++++ SOURCE DATA ++++
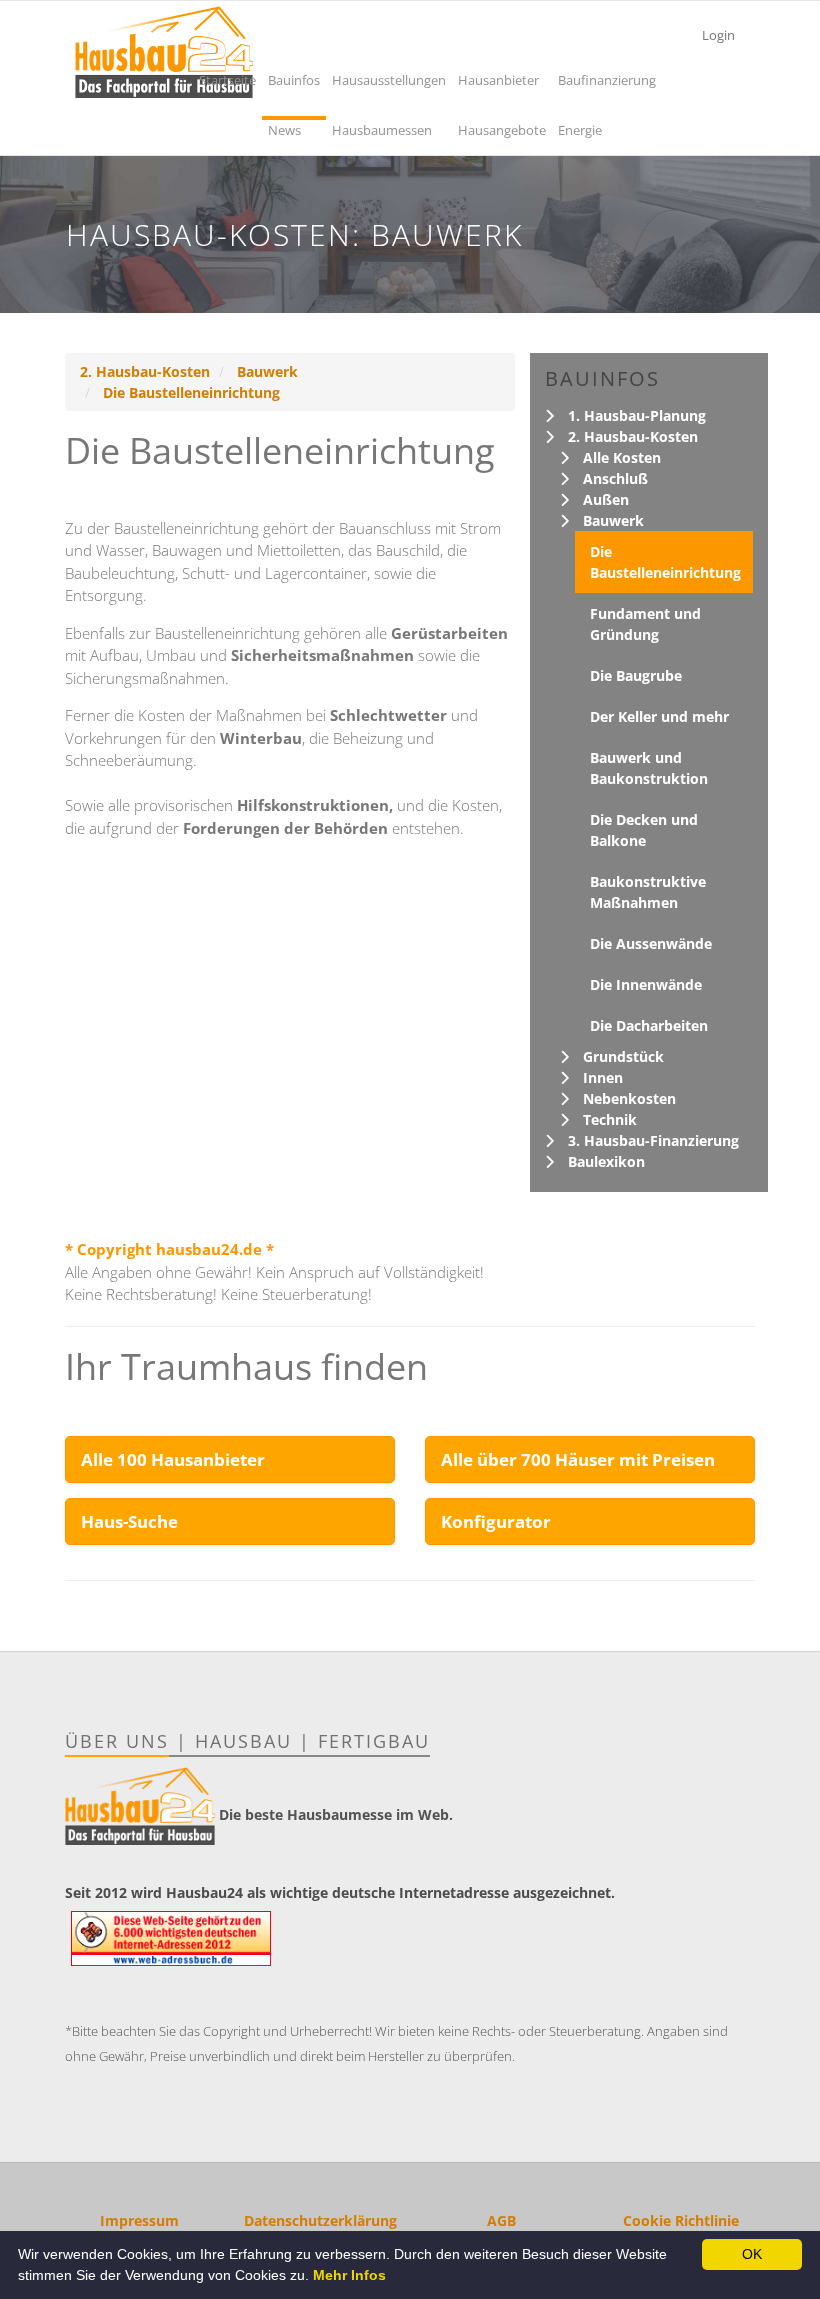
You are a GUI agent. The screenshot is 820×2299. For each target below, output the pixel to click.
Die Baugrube (636, 675)
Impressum (139, 2220)
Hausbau (243, 1741)
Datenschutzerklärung (320, 2220)
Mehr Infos (349, 2275)
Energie (580, 130)
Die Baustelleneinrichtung (191, 392)
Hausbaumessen (382, 130)
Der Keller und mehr (659, 716)
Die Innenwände (646, 984)
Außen (606, 499)
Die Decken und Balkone (644, 830)
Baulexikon (606, 1161)
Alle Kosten (622, 457)
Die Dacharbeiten (649, 1025)
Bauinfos (294, 80)
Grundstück (623, 1056)
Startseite (227, 80)
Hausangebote (502, 130)
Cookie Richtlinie (681, 2220)
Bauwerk (267, 371)
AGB (501, 2220)
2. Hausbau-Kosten (145, 371)
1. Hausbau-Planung (637, 415)
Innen (603, 1077)
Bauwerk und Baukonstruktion (649, 768)
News (284, 130)
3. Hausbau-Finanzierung (653, 1140)
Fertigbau (374, 1741)
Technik (610, 1119)
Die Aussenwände (651, 943)
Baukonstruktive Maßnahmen (648, 892)
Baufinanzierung (607, 80)
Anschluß (615, 478)
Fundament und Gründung (645, 624)
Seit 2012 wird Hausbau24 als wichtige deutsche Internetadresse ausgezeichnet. (340, 1892)
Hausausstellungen (389, 80)
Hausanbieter (498, 80)
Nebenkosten (629, 1098)
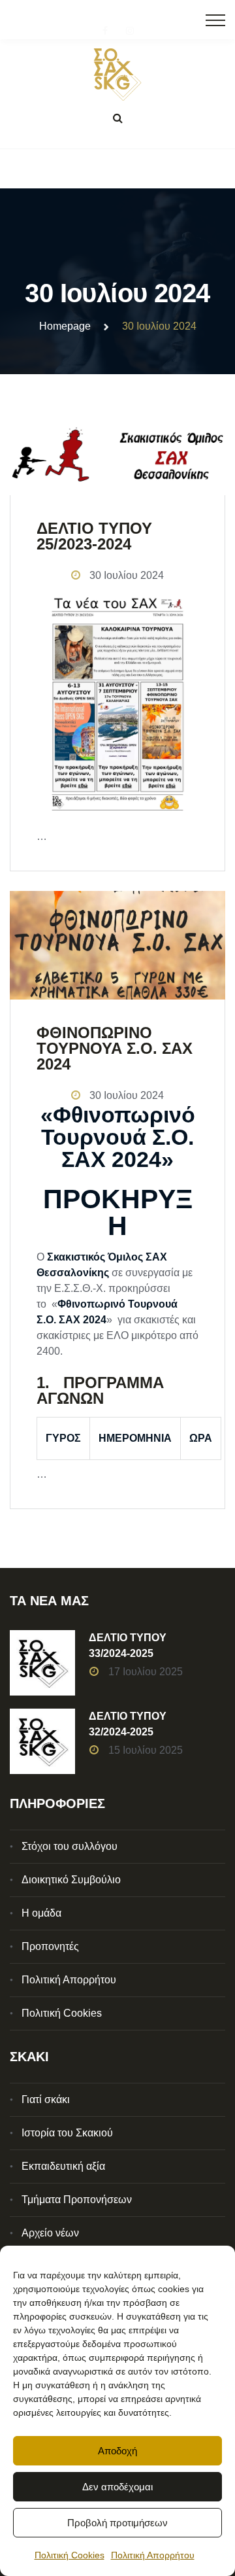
++++
[TASK INSTRUCTIONS] Would you reproduce the lines above, from the very first through the line containing "Die Innenwände (646, 984)", exactly and without the pictures?

[TASK OUTPUT]
You are a GUI agent. The screenshot is 820×2299. For each target below, output the pixel to click.
Die Baugrube (636, 675)
Impressum (139, 2220)
Hausbau (243, 1741)
Datenschutzerklärung (320, 2220)
Mehr Infos (349, 2275)
Energie (580, 130)
Die Baustelleneinrichtung (191, 392)
Hausbaumessen (382, 130)
Der Keller und mehr (659, 716)
Die Innenwände (646, 984)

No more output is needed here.